Thus, in the resurrection of the Lord Jesus, a new divine life has settled within us, and our life in the body has opened up to it. Our obeying the divine commandments, our involvement in the liturgy, our partaking of the divine mysteries, and our efforts in the evangelical virtues do not have the goal of participating in the resurrection of the Lord and they do not have the goal of bringing the new divine life into us. Rather they are precisely an effect of our previous participation in His resurrection and the settling of the new life in our being. Man, according to the nature of dust that he is in, partakes of the natural intellectual, psychic, and bodily energies and man, according to the new divine life that has been established within him, partakes of the spiritual energies and the divine virtues.
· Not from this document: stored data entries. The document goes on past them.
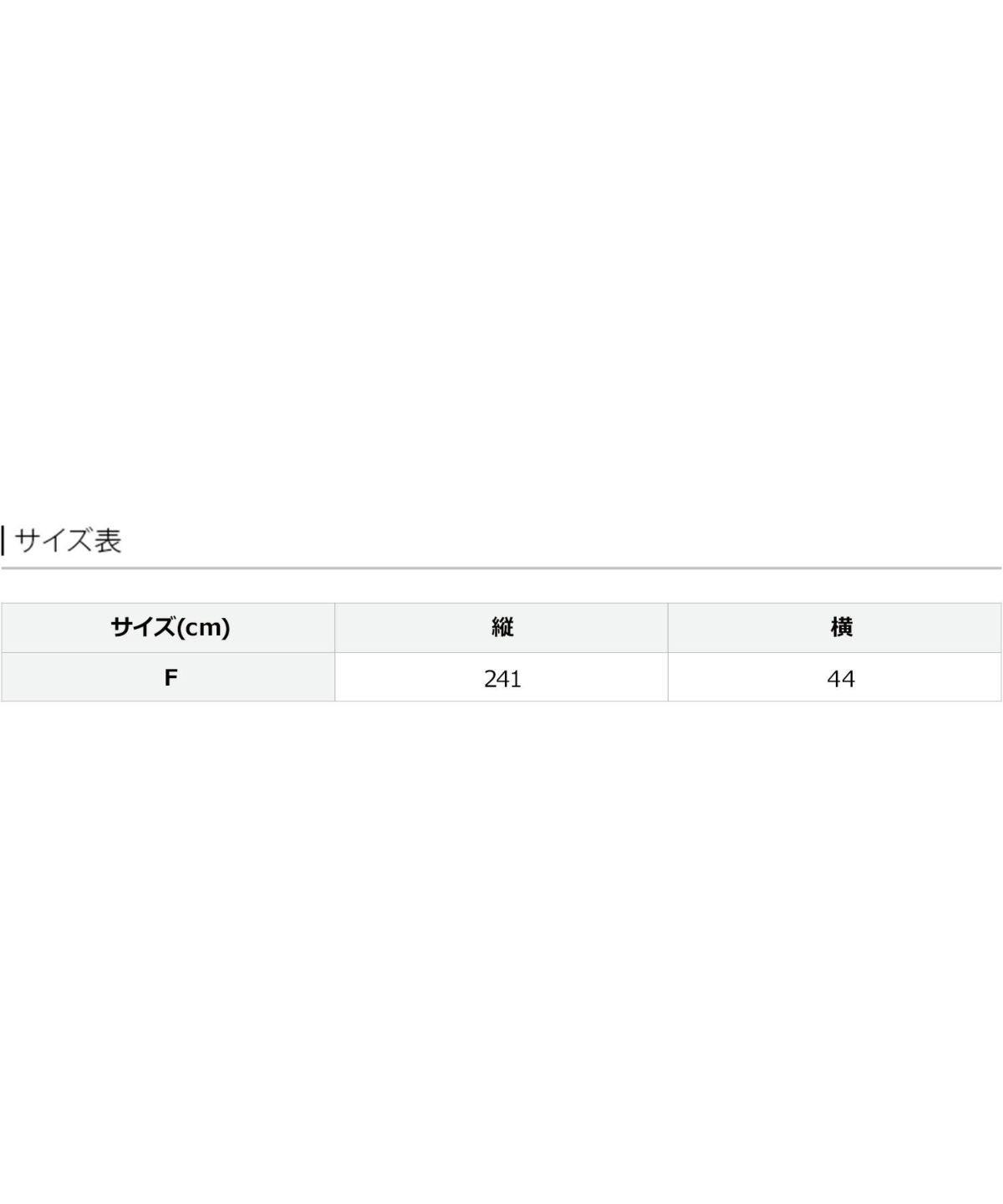1003x1204 pixels.
Task: Click the 241 length value cell
Action: 502,678
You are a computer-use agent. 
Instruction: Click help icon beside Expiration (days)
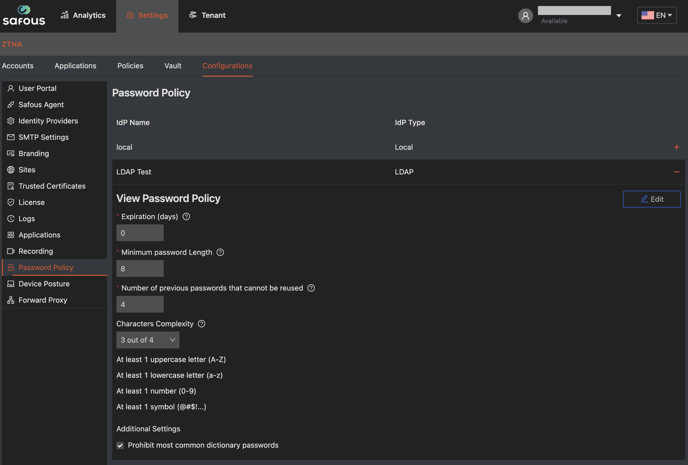186,217
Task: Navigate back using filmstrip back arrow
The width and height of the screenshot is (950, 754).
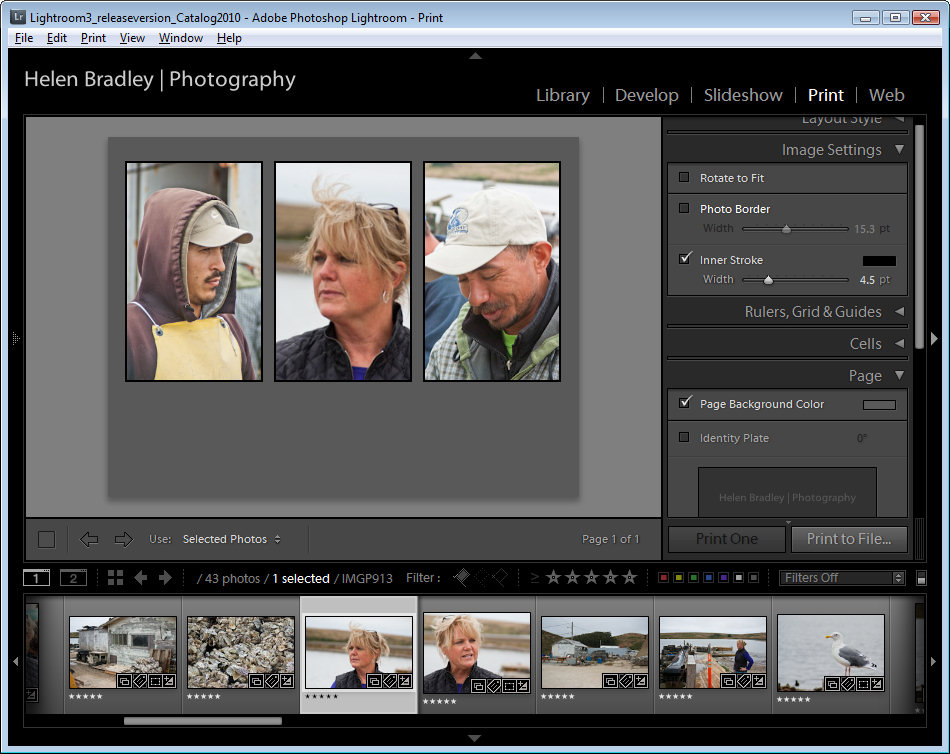Action: [x=141, y=578]
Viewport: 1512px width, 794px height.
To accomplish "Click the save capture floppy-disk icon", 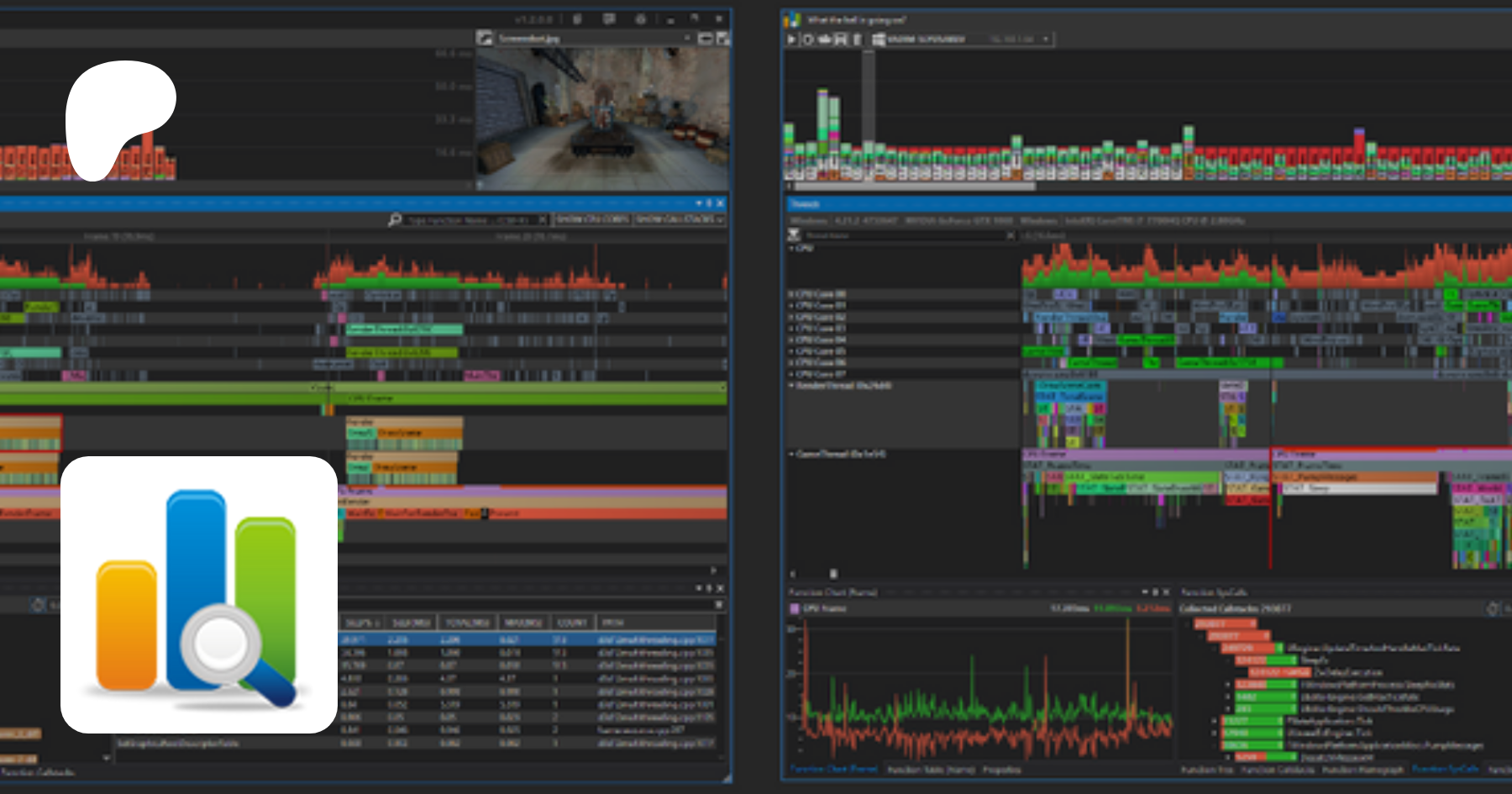I will (840, 39).
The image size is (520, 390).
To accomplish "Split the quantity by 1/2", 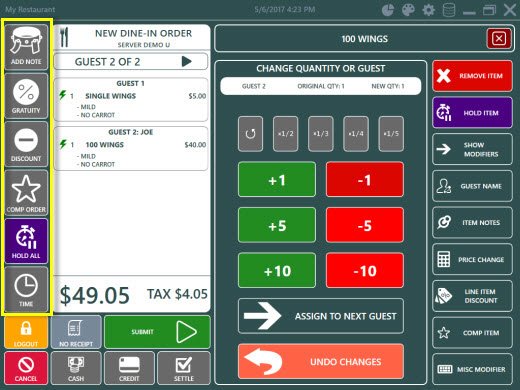I will click(x=286, y=134).
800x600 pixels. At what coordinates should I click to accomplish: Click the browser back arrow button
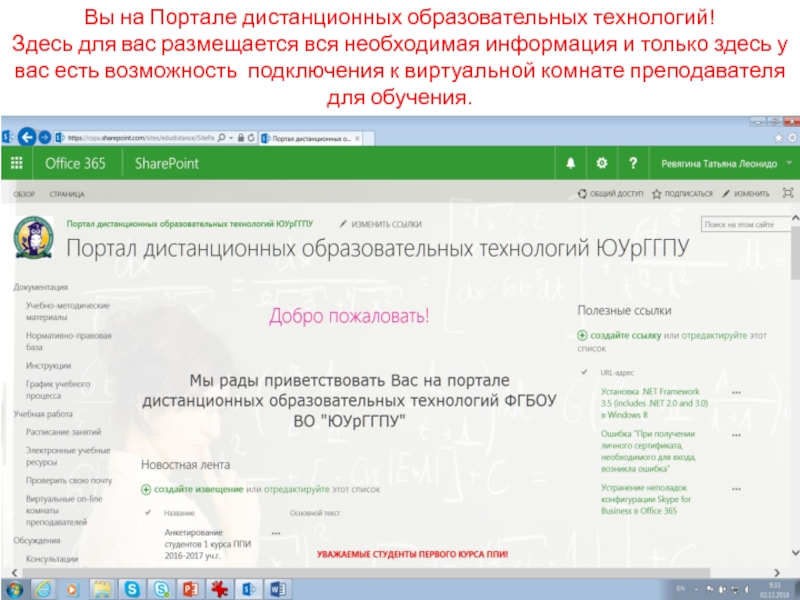click(x=27, y=137)
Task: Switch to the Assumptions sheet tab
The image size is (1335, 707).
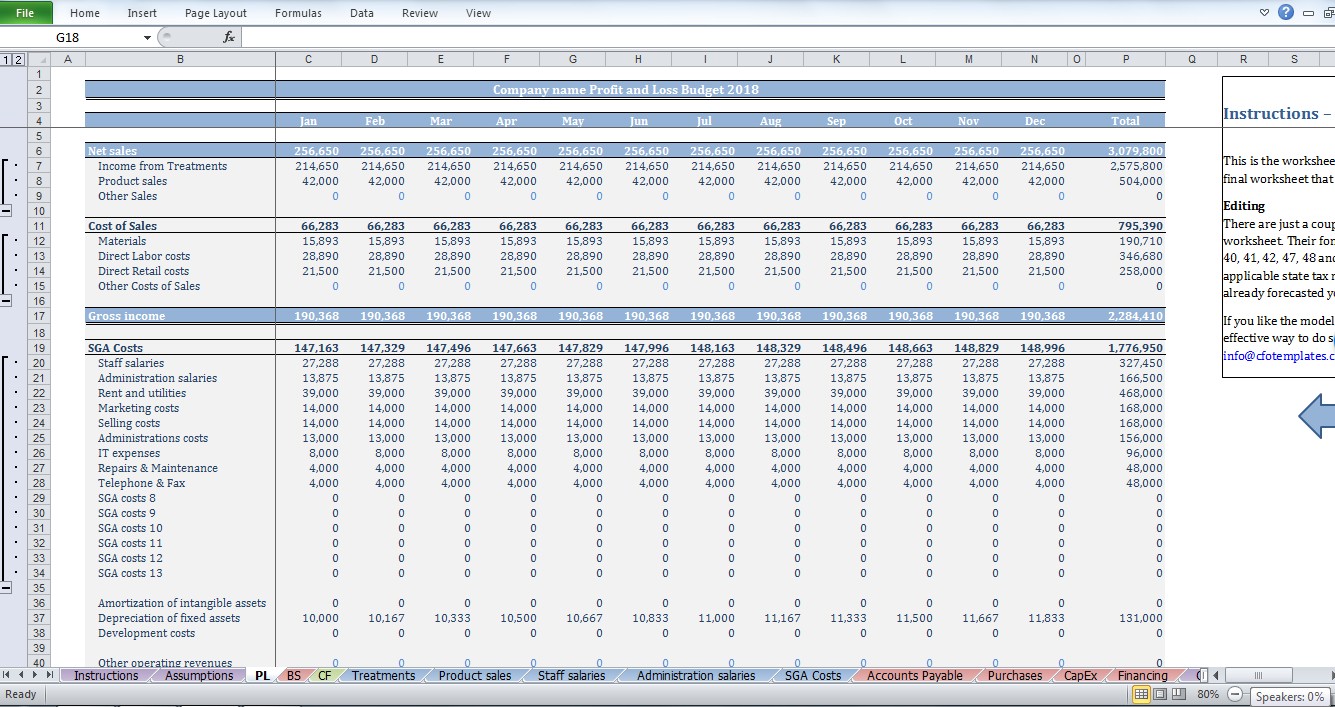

For this reason, believers become a gathering of the resurrection, not in the sense that they look to the resurrection coming in the future, but because they now live in the resurrection in the spirit, extending from the resurrection of the Lord in the body, as they are His body, that is, the Church in which He is found and of which He is the head. Glory to the One who made us heavenly on the earth until we arrive in perfection at the new earth and the glorified body in heaven! Christ is risen! This is the only new thing in history and the single truth! God is alive within us! Nothing else among us has value! All else is wandering and shadow!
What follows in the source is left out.